Nous avons évidemment consenti un gros effort sur l'Estérel. Dès l'apparition du cluster, beaucoup de missions ont été annulées, mais certaines devaient absolument être effectuées, en particulier des relèves d'opérations extérieures, notamment dans les territoires d'outre-mer. Nous avons très rapidement développé, avec l'armée de l'air, une doctrine de protection des personnels de l'Estérel : port du masque en permanence, fin des services à bord - ils ne servent plus à manger, une bouteille d'eau est prépositionnée sur le siège... Les passagers qui n'ont pas été testés sont séparés de ceux qui l'ont été, pour éviter les interactions.
Tout cela, je ne l'ai pas fait uniquement localement.
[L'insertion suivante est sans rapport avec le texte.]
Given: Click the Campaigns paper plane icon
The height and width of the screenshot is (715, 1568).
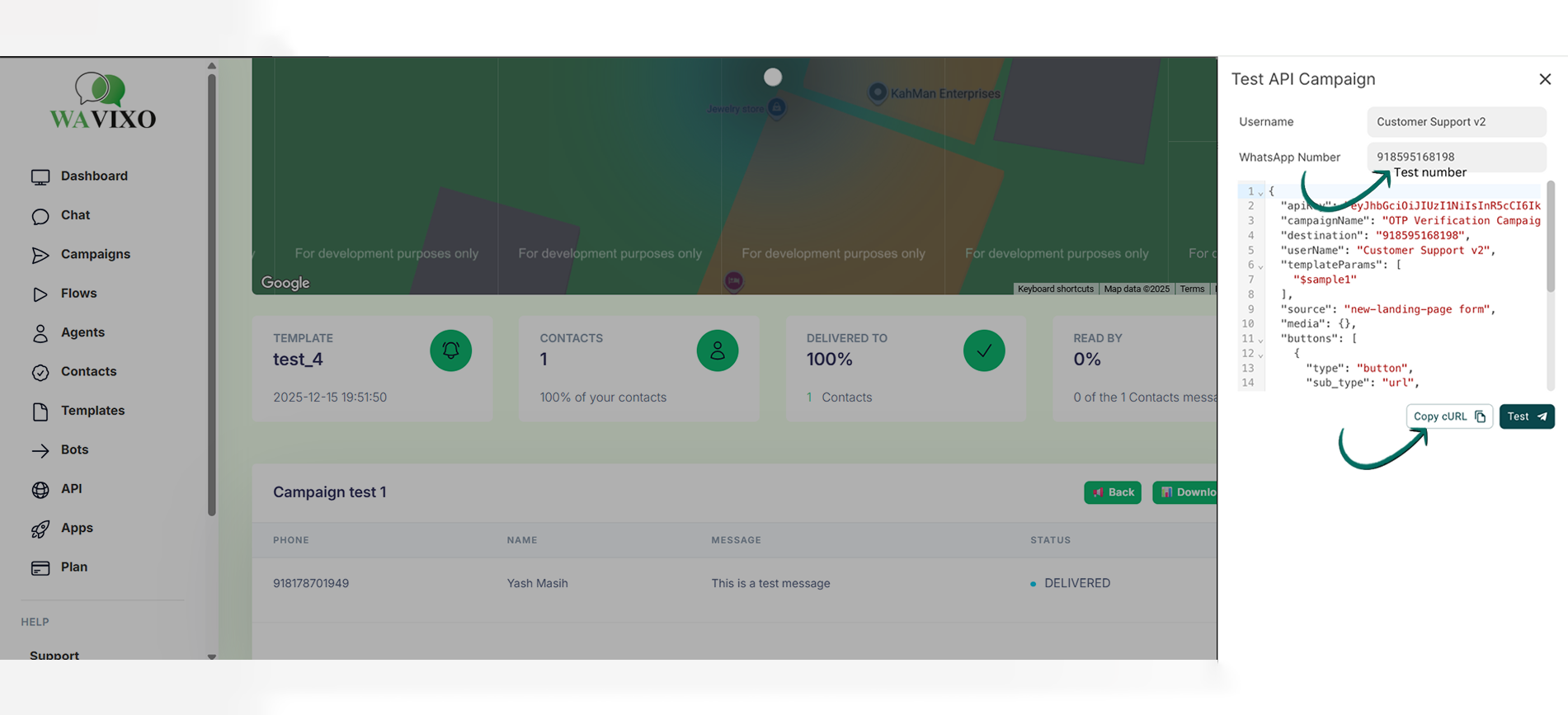Looking at the screenshot, I should tap(40, 256).
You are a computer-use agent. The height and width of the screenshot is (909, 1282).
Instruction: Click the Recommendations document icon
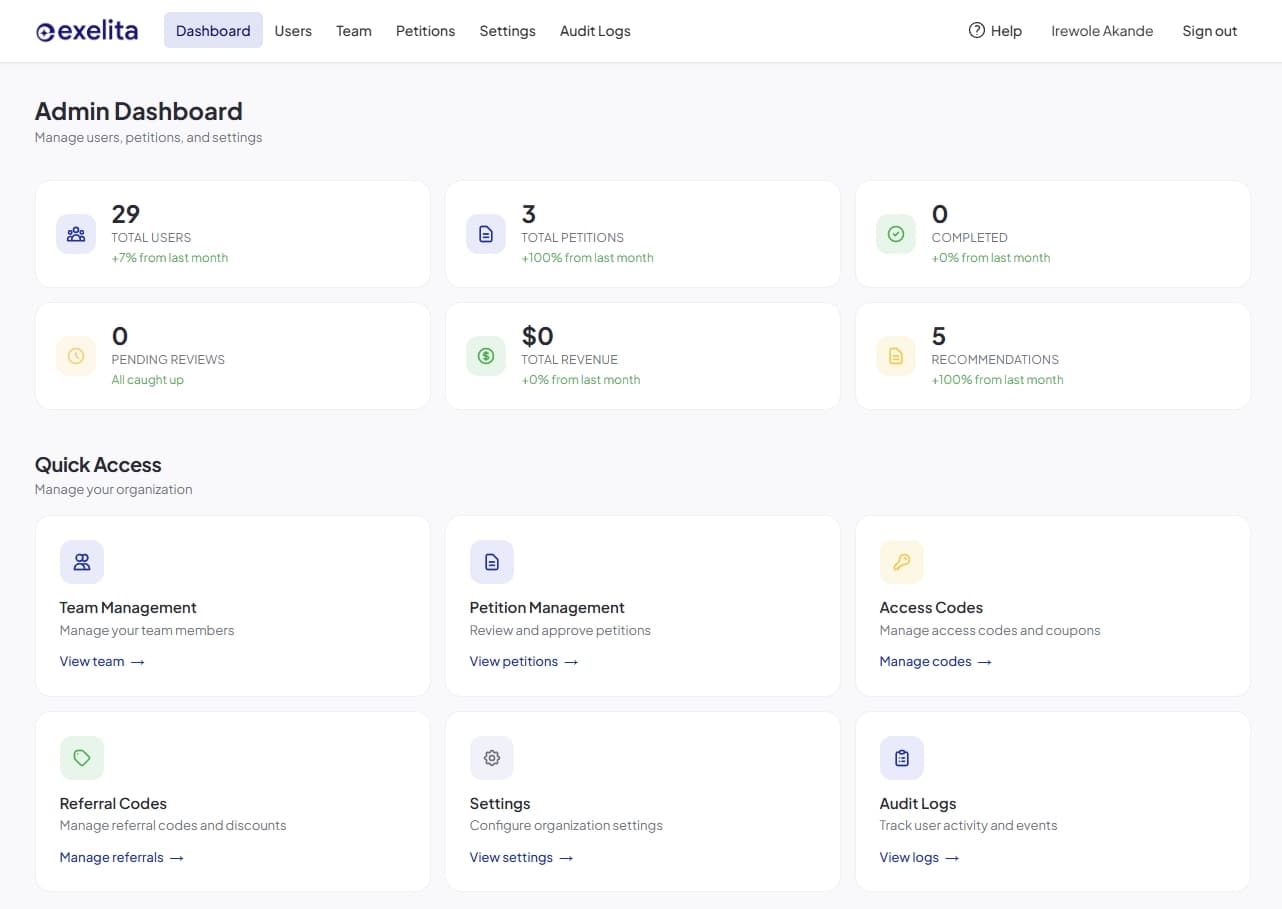tap(896, 355)
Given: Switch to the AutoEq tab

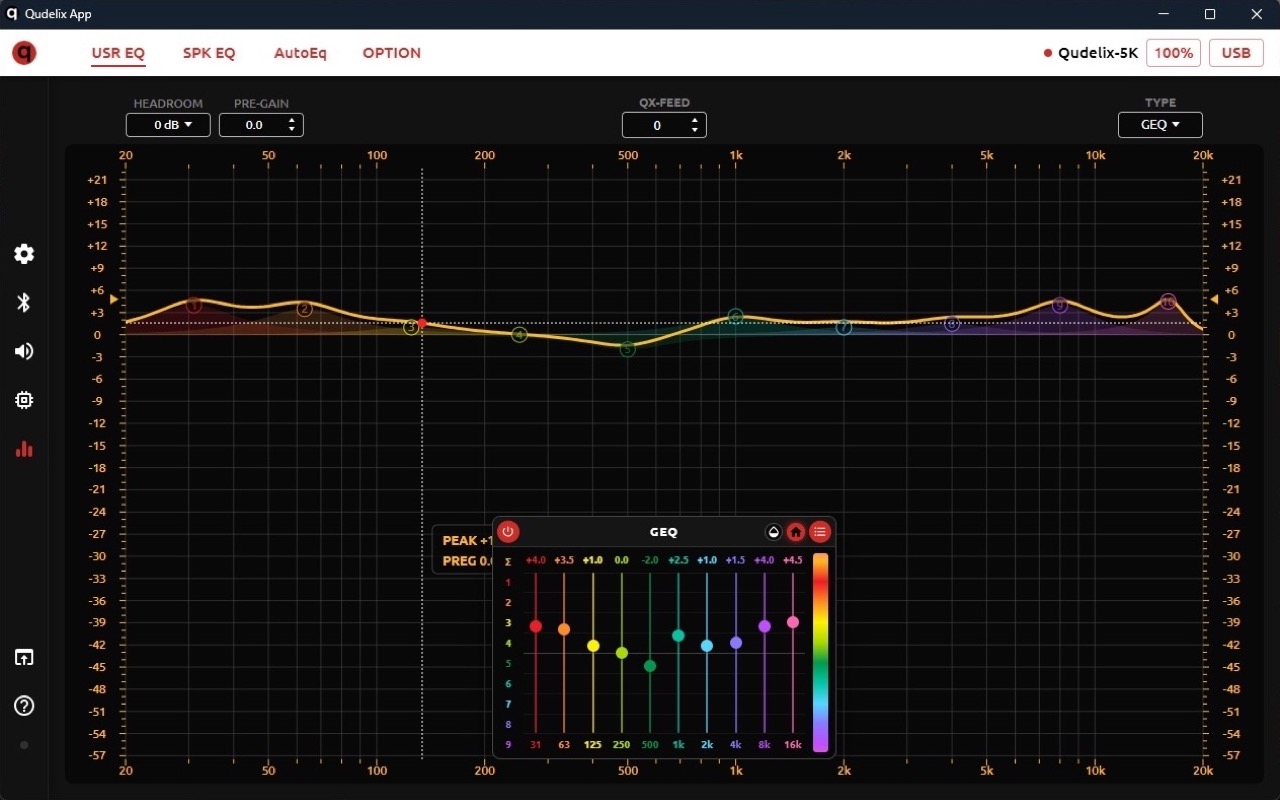Looking at the screenshot, I should click(x=300, y=53).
Je l'ai fait en coordination étroite avec les experts en santé et l'état-major de l'armée de l'air, pour que ces procédures soient appliquées in fine dans toutes les flottes de transport, au-delà des Airbus de l'Estérel - l'A400M, les ravitailleurs d'Istres, les C-130, etc.
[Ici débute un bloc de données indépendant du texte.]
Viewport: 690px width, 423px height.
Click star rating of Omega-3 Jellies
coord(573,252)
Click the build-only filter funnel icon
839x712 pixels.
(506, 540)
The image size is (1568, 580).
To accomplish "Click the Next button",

Je vous confirme, madame Jasmin, que la chaîne de prélèvements repose sur des tests PCR laryngo-pharyngés. Cette chaîne a été mise en place grâce à l'expertise d'épidémiologistes et de deux médecins de l'Institut de recherche biomédicale des armées (Irba), qui ont une vraie habitude de la virologie, avec une capacité de 15 à 20 tests par jour, à destination des personnels présents sur la base. Les personnels confinés à domicile ont été envoyés dans un CHU ou aux urgences pour être testés dans le milieu civil.
C'est le service de santé des armées qui a monté de A à Z la chaîne de tests sur la base. Nous étions entièrement autonomes.